*EXERCISE MATERIAL*:
»»
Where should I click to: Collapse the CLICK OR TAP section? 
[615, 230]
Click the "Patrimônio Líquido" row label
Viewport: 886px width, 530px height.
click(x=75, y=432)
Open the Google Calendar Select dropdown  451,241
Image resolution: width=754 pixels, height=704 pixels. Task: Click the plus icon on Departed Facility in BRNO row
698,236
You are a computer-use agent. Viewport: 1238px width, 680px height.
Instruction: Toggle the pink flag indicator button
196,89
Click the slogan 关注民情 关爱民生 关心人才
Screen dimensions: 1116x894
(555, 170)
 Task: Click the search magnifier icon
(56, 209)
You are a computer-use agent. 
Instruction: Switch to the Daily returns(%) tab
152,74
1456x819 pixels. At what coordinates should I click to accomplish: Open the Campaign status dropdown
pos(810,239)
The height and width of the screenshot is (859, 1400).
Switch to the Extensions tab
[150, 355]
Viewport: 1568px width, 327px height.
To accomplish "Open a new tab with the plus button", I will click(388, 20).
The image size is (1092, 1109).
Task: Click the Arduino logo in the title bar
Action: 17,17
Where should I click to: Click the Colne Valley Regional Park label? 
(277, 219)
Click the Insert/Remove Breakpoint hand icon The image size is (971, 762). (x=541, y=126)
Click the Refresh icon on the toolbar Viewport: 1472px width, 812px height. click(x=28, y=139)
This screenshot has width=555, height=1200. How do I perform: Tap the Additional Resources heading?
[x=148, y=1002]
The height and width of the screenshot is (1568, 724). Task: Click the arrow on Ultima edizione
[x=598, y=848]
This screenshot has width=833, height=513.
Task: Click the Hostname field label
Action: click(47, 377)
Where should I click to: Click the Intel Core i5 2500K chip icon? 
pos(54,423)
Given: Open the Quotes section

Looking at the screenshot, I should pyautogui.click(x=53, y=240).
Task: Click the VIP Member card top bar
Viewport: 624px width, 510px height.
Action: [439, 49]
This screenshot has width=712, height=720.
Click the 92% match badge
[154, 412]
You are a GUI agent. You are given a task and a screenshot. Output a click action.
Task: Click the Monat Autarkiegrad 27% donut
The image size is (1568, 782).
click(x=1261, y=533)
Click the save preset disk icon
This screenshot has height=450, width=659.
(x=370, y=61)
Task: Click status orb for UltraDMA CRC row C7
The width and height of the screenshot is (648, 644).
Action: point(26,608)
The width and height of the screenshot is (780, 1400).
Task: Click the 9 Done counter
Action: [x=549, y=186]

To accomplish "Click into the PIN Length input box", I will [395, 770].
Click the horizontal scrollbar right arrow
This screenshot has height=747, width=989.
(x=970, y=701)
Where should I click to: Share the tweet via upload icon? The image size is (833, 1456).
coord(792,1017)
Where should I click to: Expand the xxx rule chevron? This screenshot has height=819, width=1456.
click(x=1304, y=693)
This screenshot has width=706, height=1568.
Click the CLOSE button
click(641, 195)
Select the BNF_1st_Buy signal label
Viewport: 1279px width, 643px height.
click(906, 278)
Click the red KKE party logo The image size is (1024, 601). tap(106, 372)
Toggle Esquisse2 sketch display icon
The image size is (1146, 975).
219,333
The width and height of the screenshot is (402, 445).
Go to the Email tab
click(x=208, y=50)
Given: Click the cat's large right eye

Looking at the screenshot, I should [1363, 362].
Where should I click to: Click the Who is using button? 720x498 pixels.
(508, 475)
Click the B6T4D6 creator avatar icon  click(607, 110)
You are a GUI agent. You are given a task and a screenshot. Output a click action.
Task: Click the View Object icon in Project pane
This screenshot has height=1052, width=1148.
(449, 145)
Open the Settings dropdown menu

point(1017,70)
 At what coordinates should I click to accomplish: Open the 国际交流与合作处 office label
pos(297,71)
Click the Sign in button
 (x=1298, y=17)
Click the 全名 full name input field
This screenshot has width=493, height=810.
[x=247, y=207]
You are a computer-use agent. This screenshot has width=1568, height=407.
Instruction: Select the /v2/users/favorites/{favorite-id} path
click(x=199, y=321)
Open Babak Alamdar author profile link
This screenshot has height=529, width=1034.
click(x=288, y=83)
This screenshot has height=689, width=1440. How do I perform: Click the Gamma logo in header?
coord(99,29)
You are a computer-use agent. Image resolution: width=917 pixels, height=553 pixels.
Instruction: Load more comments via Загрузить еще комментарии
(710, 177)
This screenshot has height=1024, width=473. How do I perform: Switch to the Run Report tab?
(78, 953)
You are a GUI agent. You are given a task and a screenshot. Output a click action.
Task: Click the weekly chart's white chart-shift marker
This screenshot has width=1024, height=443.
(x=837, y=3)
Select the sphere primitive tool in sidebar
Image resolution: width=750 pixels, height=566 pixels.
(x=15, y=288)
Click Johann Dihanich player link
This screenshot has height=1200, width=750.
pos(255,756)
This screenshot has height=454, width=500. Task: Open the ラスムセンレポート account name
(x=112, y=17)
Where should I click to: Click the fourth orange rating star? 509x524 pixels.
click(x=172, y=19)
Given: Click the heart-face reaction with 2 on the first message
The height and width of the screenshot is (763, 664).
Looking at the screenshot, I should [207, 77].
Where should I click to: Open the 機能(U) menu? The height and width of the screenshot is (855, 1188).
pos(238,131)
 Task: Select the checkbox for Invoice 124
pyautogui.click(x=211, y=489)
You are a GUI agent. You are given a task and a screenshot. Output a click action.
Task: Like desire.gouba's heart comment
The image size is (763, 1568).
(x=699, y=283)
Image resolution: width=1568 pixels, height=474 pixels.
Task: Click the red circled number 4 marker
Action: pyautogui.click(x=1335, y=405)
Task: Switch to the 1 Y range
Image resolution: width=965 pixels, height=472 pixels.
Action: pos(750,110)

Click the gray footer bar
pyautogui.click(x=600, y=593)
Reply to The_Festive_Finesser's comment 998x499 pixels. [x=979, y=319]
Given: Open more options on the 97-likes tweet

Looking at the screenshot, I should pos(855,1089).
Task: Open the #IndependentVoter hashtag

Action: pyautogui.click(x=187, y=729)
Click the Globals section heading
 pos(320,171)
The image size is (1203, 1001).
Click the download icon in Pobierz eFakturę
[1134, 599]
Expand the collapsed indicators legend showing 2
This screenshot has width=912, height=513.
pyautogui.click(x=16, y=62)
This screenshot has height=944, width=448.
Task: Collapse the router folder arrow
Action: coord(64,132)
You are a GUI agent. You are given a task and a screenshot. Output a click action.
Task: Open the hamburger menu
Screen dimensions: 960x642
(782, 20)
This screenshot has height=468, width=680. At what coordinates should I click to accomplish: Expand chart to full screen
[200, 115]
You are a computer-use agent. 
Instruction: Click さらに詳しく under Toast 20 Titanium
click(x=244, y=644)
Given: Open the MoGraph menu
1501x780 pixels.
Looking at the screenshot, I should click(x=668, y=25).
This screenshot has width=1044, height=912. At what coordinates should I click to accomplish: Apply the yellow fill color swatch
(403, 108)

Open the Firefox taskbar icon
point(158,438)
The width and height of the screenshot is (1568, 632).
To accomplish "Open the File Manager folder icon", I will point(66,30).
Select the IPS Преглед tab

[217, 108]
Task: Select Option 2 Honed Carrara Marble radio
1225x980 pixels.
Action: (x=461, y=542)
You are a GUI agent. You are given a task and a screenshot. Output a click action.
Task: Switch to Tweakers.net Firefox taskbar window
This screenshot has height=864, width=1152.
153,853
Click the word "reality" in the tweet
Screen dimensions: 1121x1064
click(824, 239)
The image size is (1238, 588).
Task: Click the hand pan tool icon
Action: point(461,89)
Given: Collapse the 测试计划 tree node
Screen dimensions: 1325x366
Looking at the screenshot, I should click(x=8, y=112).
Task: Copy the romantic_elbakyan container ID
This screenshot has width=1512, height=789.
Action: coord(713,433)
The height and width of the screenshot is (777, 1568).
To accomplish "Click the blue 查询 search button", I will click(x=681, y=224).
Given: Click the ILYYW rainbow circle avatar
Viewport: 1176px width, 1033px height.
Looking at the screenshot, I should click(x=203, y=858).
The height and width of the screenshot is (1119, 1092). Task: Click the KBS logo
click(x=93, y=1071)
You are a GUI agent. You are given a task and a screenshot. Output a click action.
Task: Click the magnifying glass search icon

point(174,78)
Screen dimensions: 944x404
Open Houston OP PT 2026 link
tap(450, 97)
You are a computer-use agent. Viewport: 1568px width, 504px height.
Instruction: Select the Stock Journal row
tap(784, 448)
««
*WORK INSTRUCTION*: Restate, word for word and with nothing added, the lines from the beginning of the records above through the line that contains "Click the Refresh".

*PROBLEM SOLUTION*:
Where should I click to: Collapse the CLICK OR TAP section? 
[615, 230]
Click the "Patrimônio Líquido" row label
Viewport: 886px width, 530px height.
click(x=75, y=432)
Open the Google Calendar Select dropdown  451,241
Image resolution: width=754 pixels, height=704 pixels. Task: Click the plus icon on Departed Facility in BRNO row
698,236
You are a computer-use agent. Viewport: 1238px width, 680px height.
Instruction: Toggle the pink flag indicator button
196,89
Click the slogan 关注民情 关爱民生 关心人才
Screen dimensions: 1116x894
(555, 170)
 Task: Click the search magnifier icon
(56, 209)
You are a computer-use agent. 
Instruction: Switch to the Daily returns(%) tab
152,74
1456x819 pixels. At what coordinates should I click to accomplish: Open the Campaign status dropdown
pos(810,239)
The height and width of the screenshot is (859, 1400).
Switch to the Extensions tab
[150, 355]
Viewport: 1568px width, 327px height.
To accomplish "Open a new tab with the plus button", I will click(388, 20).
The image size is (1092, 1109).
Task: Click the Arduino logo in the title bar
Action: 17,17
Where should I click to: Click the Colne Valley Regional Park label? 
(277, 219)
Click the Insert/Remove Breakpoint hand icon The image size is (971, 762). (x=541, y=126)
Click the Refresh icon on the toolbar Viewport: 1472px width, 812px height. click(x=28, y=139)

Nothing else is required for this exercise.